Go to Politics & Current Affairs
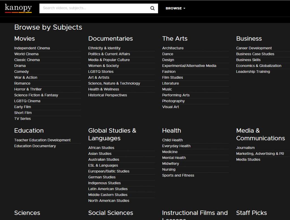The width and height of the screenshot is (290, 220). [109, 54]
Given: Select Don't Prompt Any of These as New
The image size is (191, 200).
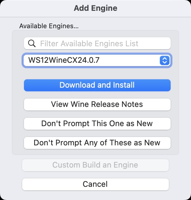Looking at the screenshot, I should pyautogui.click(x=97, y=143).
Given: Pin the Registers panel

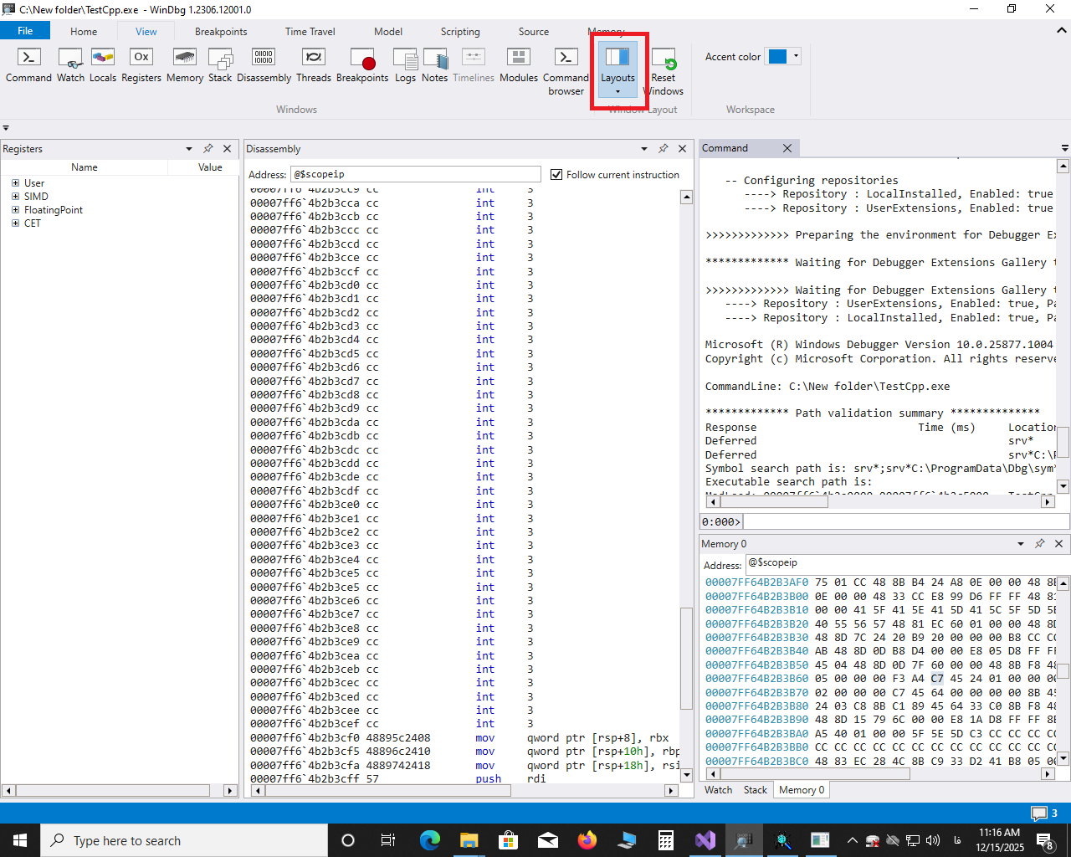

Task goal>
From the data, list each line in which the string "Given" appears.

Solution for this exercise>
Given: Select Don't Prompt Any of These as New
Given: Pin the Registers panel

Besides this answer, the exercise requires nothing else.